- Material provided -
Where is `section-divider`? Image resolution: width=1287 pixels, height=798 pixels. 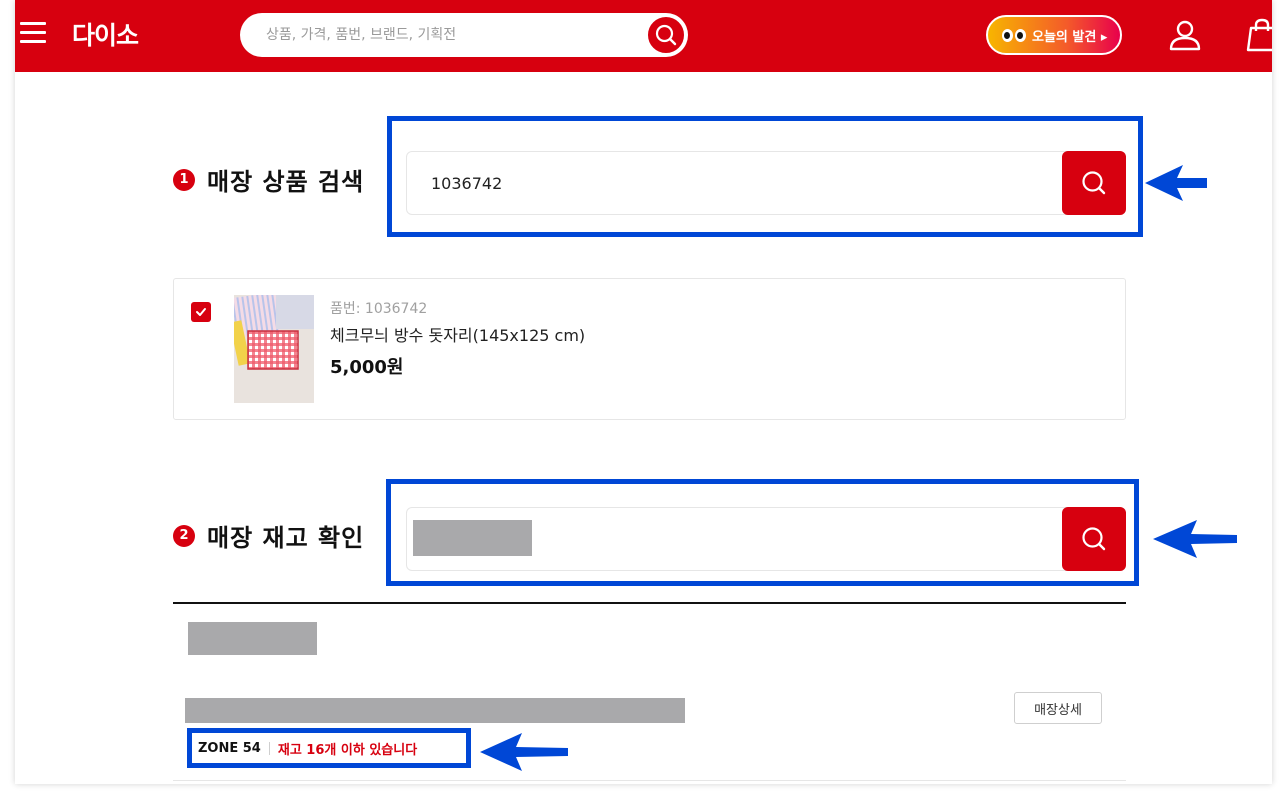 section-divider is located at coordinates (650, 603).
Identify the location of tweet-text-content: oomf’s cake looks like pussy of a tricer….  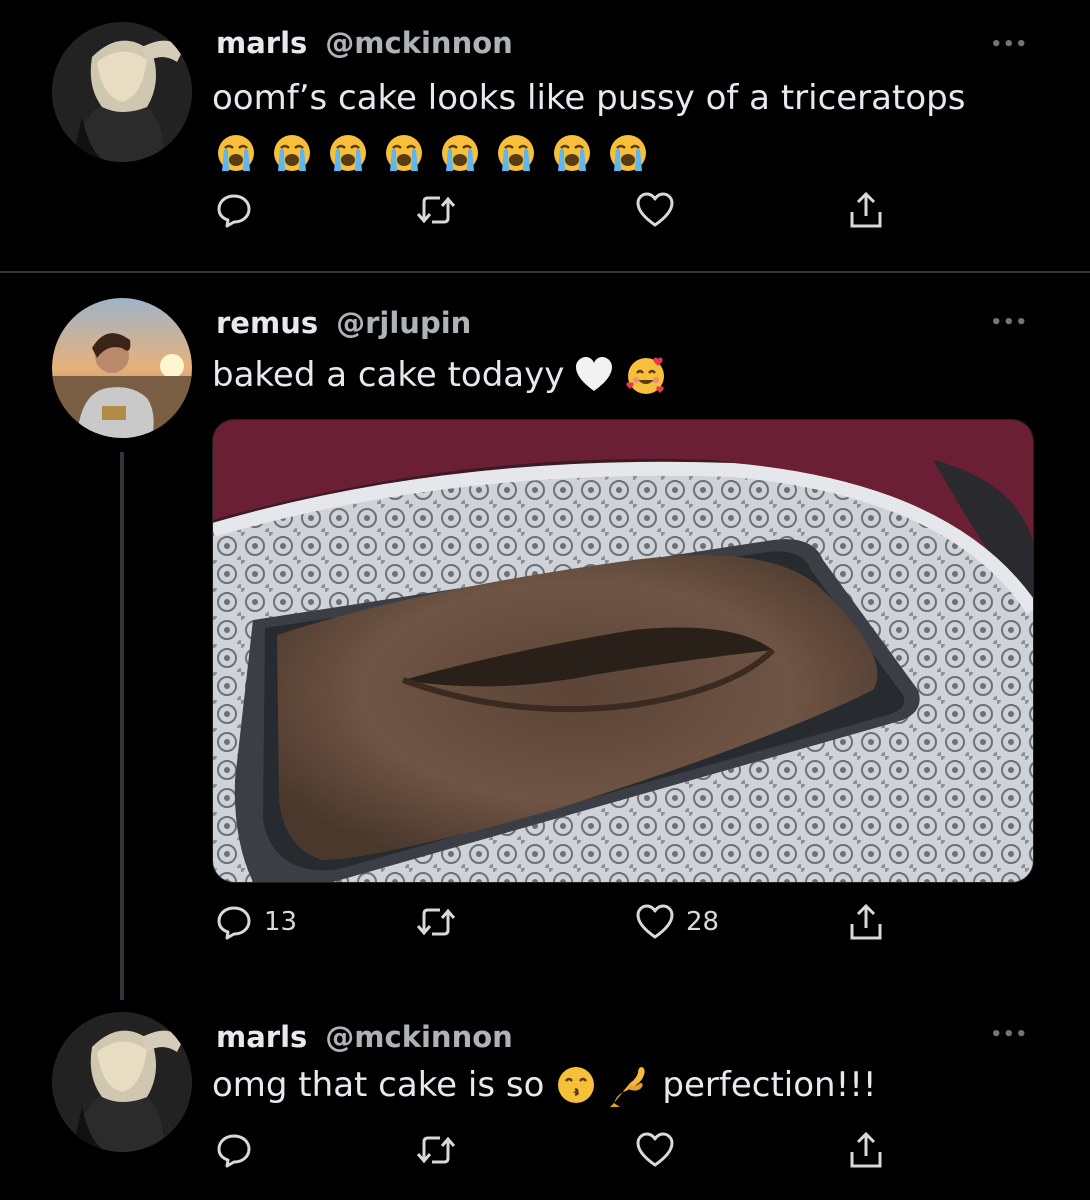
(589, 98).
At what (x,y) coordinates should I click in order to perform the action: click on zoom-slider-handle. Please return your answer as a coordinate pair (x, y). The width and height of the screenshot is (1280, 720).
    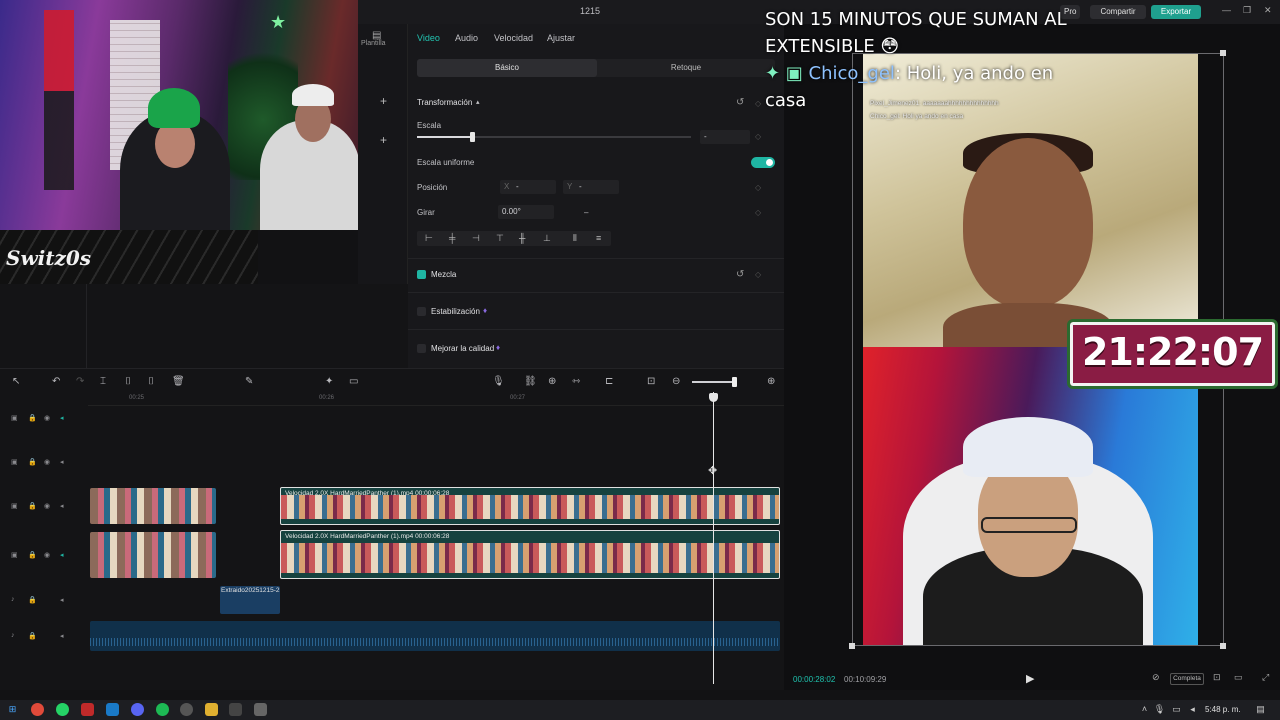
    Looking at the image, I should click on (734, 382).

==

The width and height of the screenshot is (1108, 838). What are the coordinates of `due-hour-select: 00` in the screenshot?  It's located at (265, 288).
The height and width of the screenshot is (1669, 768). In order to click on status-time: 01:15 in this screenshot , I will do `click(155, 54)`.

---

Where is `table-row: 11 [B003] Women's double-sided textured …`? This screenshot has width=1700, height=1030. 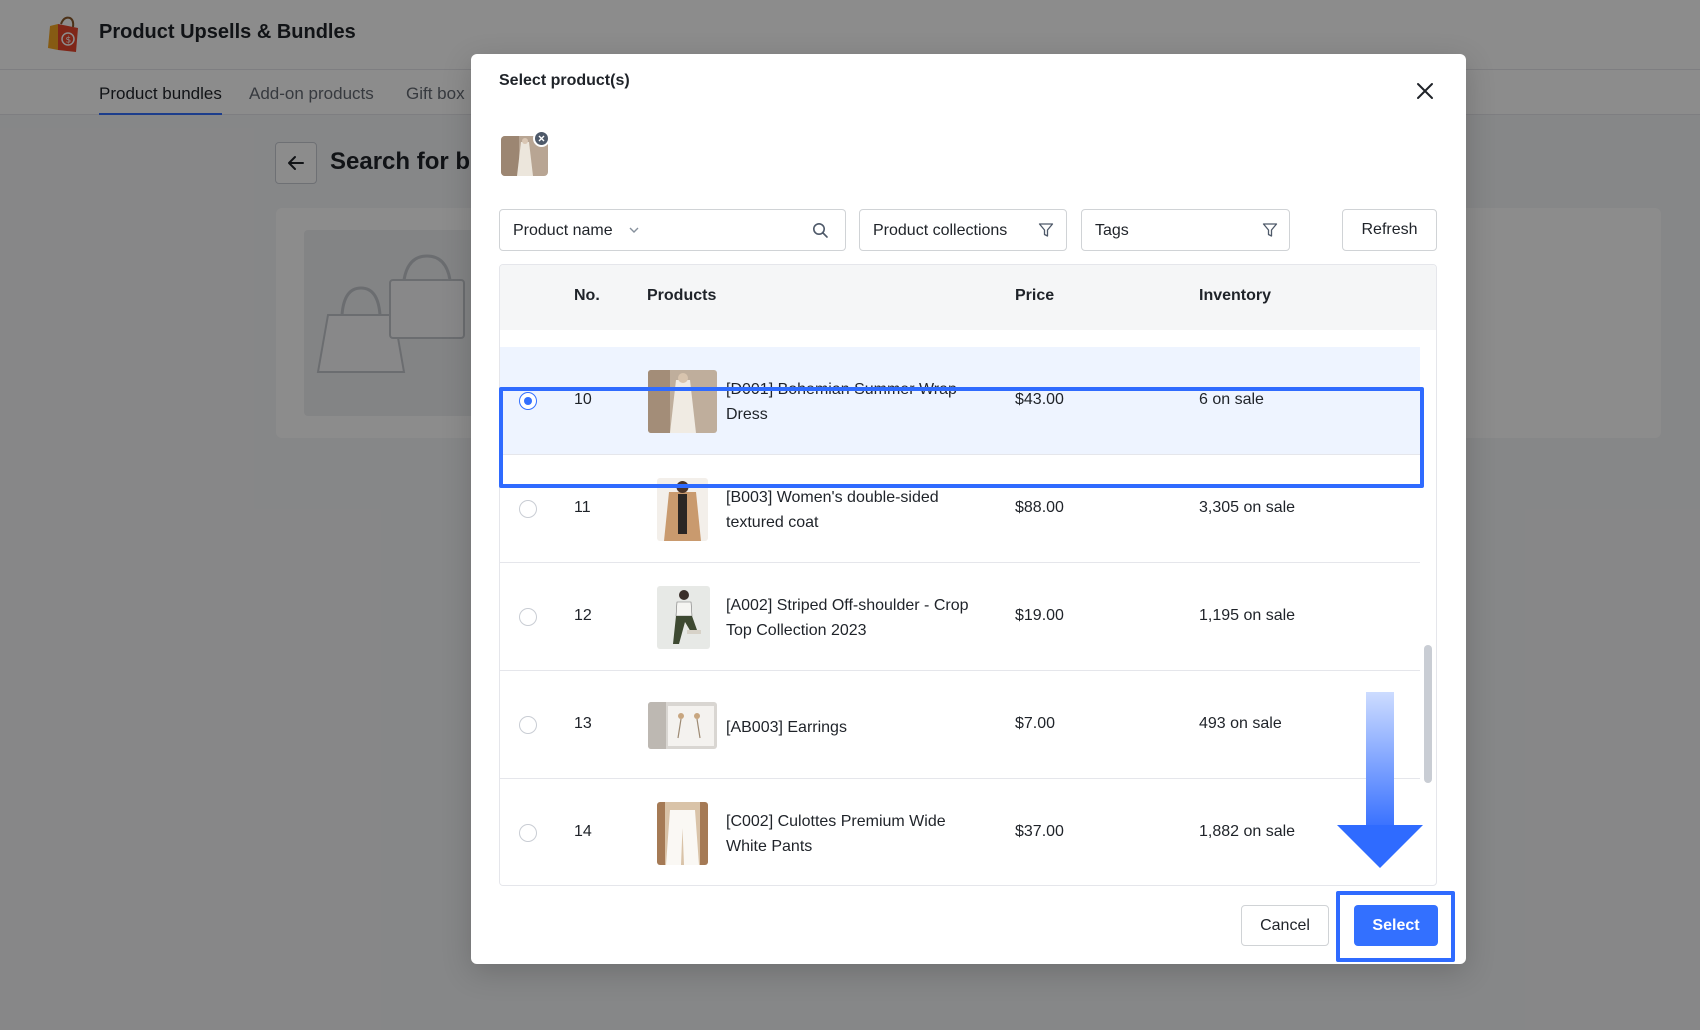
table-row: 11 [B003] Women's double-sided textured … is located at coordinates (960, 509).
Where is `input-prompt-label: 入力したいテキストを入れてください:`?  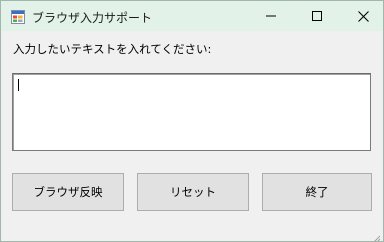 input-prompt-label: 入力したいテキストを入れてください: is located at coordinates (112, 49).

- Task to carry out -
Set down the rows from the line containing "Identify the location" through the line containing "Looking at the", both included, without the pictures.

- Expected answer -
Identify the location of tweet-text-content: oomf’s cake looks like pussy of a tricer….  
(589, 98).
At what (x,y) coordinates should I click in order to perform the action: click on zoom-slider-handle. Please return your answer as a coordinate pair (x, y). The width and height of the screenshot is (1280, 720).
    Looking at the image, I should click on (734, 382).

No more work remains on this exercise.